In December the New Zealand government said it will follow Australia and Canada introducing a law making tech giants pay local publishers for using their news.
If the local legislation works like Australia’s, that means publishers could, collectively, earn up to $50 million a year from Google and Meta.
The legislation aims to strong-arm the tech giants to negotiate voluntary commercial deals with individual NZ publishers. If deals can’t be struck, the law will step in.
That’s important: negotiations between a local publisher and a tech giant are asymmetric. By threatening to act as a referee, the government can level the field.
Upbeat response from publishers
New Zealand’s publishers are, understandably, upbeat about the idea.
The local news industry has been devastated by the arrival of the internet. In the past publishers would earn decent revenues from the advertising surrounding news and newspaper feature stories.
That’s all gone, with Google and Meta, Facebook’s parent company, sucking up a huge proportion of the worldwide and local advertising revenue.
The two companies don’t invest in news production. They don’t hire journalists, editors and other news workers. They do reap the rewards where those who make news no longer do.
Less of everything
As a result, there is much less news. There are fewer journalists. In the Stuff story linked to at the top of this post, broadcasting minister Willie Jackson says New Zealand has lost half of its journalists in the last decade.
Entire areas of coverage no longer get the attention they deserve.
I’ve skin in this game. For over 30 years I earned my living from writing, editing and publishing news and features. I worked in newspapers, magazines, radio and TV. While I continue to make income from news, it’s no longer the bulk of my income. I’m lucky, many other journalists now work outside the industry.
The idea that Google and Facebook or Meta need to make a greater contribution to New Zealand makes sense. The pair extract more than enough money from our economy each year without giving much back.
You could view that as parasitic.
Our revenue system means that the two pay a tiny fraction of the profit they make here in taxes. Local media companies are subject to tax if they make a profit.
Yet making the tech giants pay publishers for links, which is what the legislation boils down to, may not be the best approach.
It is controversial. When asked about Australia’s legislation, Tim Berners-Lee, who invented the World Wide Web, said this approach could break the internet.
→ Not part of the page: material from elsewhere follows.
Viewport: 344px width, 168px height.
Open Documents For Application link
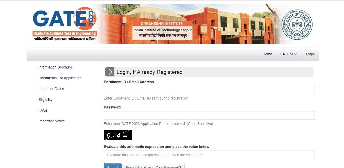[x=60, y=78]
He said the legislation “risks breaching a fundamental principle of the web by requiring payment for linking between certain content online”.
Australia has been doing this for a couple of years now and the sky hasn’t fallen. The Australian Treasury regards the project as a success.
An advantage of getting tech giants and publishers to negotiate deals is that it pushes the government into the background. It neutralises arguments from conspiracy theorists and legitimate critics that a news publisher is on the government pay-roll.
It might be possible to establish something similar to the Telecommunications Development Levy which funnels money from profitable telcos to worthwhile non-commercial projects. However, that looks closer to giving publishers government money than many would be comfortable with and it would be seen as a subsidy, the planned approach involves commercial negotiations.
One problem with the governments’ preferred approach is that it pins all their hopes for rescuing the news industry on two tech giants that happen to be making a lot of money from advertising at the moment.
In recent months their advertising revenue has fallen dramatically. Facebook has changed its algorithms to serve up less news content. It could yet decide to walk away from using any news content, which would leave publishers dependent on one company: Google.
Microsoft, which sells advertising through its Bing search engine and LinkedIn, went out of its way to support Australia’s law.
News is important. Done well it is good for the public, good for society and good for our democracy. It doesn’t come free, there has to be a way for the organisations who profit the most from it to pay publishers for their work. New Zealand’s proposed legislation may not be the best way of making that happen, but, for now, it’s the best idea anyone has.